The Exchange SP2 Hybrid Configuration Wizard simplified the Office 365 configuration steps massively, however it may not work behind a proxy server.
The proxy server settings in Internet Explorer are often used by programs attempting to find a route to the internet; however this does not guarantee internet access to all installed software.
Exchange 2010 very often assumes a “direct connection”, which does not imply that Exchange is connected directly to the internet, but that it is able to connect without hinderance.
Modern firewall software and proxy servers can very often accommodate this scenario, however this article deals with the scenario where this may not be possible at all, and the assumed connection fails outright.

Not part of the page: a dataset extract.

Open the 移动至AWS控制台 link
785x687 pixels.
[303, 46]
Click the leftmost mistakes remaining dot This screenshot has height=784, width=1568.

The Exchange SP2 Hybrid Configuration Wizard runs in the same context as the system and thereby assumes that it can connect directly to the internet, as well as blatantly ignoring all Internet Explorer Proxy Settings.
The Hybrid Configuration Wizard does a number of things when it first starts up. First it generates a new Self Signed Certificate for the federation trust. No internet connectivity required there. All subsequent steps, including the creation of the federation trust to the Microsoft Federation Gateway fail immediatelly.
Starting with Server 2008 a number of network configuration settings are resolved best using NETSH. The same applies here.
NETSH is a command line utility able to modify a server or workstation network configuration, without requiring a GUI, and setting or resolving configuration items which cannot be set in a Windows GUI.
NETSH may be run interactively or as a command line utility. From a command prompt type NETSH and hit Enter. The following commands run in sequence will show NETSH running interactively as well as displaying the systems proxy settings.
The same may be achieved using a one liner from the command prompt:
netsh winhttp show proxy
Setting the proxy server is just as simple as querying it.
winhttp set proxy proxy.nbclabs.net:8080 <local>
Adding the <local> parameter at the end bypasses the proxy for local addresses. If <local> is omitted, all calls are routed via the proxy, including local PowerShell.
The internet Explorer proxy settings may be imported as follows:
netsh winhttp import proxy source=ie
Lastly proxy settings may be cleared using:
netsh winhttp reset proxy
Assuming the proxy settings are correct, the New Hybrid Configuration Wizard may be run again and connects to the internet successfully.
I hope that this little piece of knowledge helps save you some time in troubleshooting your environment.